Turn the listing below into a JSON list of strings, one string per line with blank lines dropped. Begin at the line that has "Viewport: 2480px width, 800px height.", go through the end of the listing, and leave the pictures out.
** START DATA FOR THIS TASK **
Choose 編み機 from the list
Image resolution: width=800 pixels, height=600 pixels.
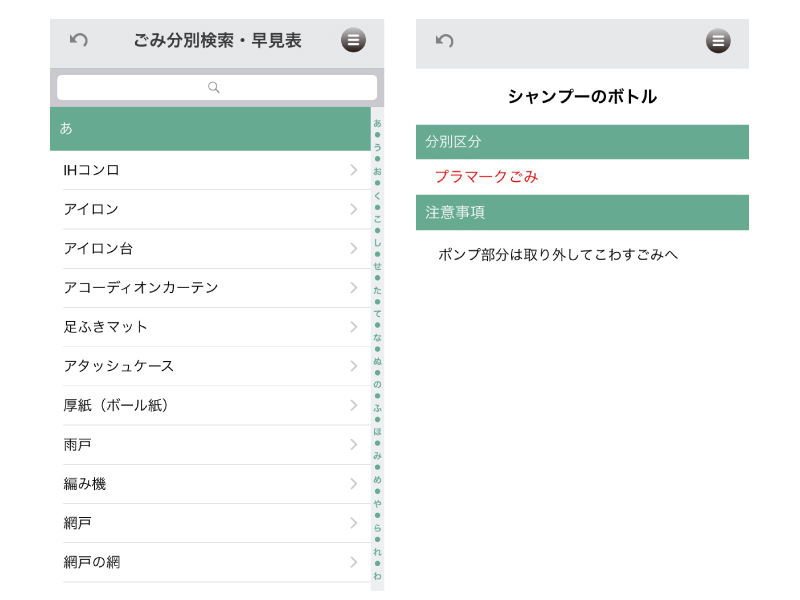[x=85, y=484]
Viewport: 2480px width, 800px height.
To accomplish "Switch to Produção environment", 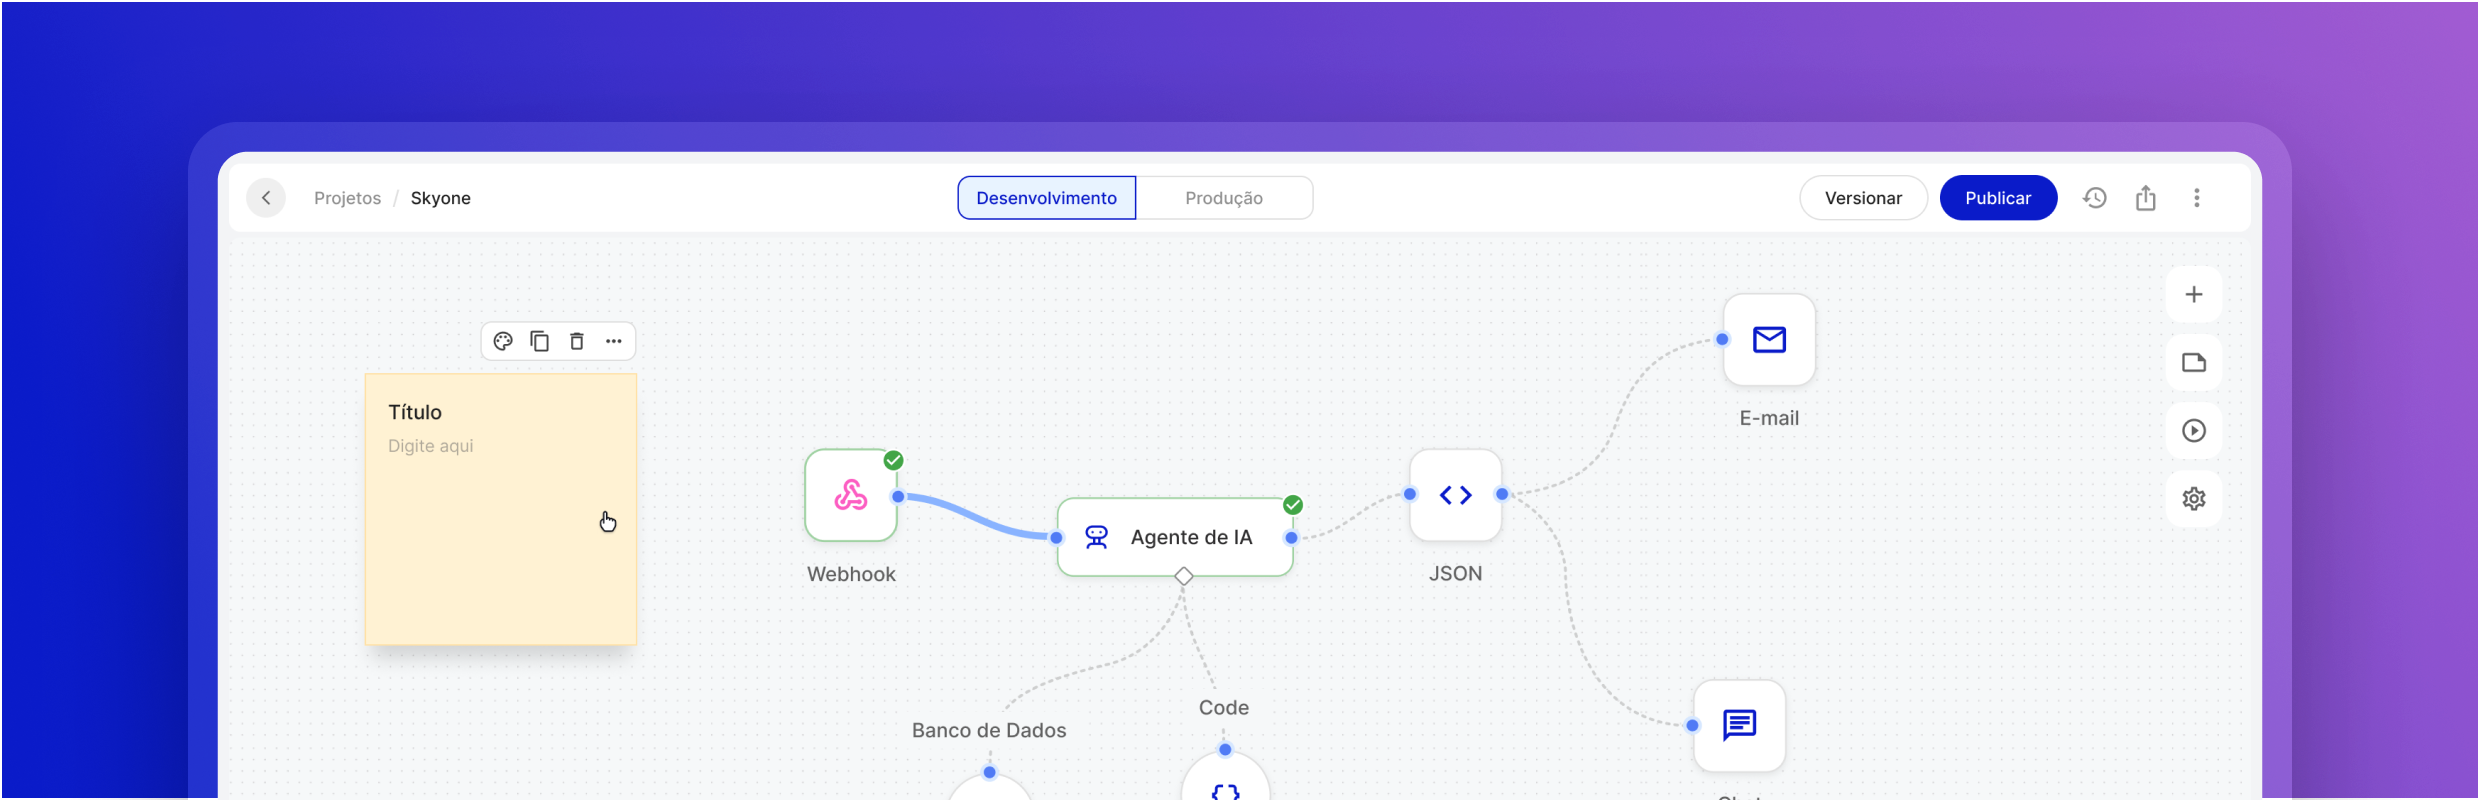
** END DATA FOR THIS TASK **
• THE REPLY
[
  "Viewport: 2480px width, 800px height.",
  "To accomplish \"Switch to Produção environment\", "
]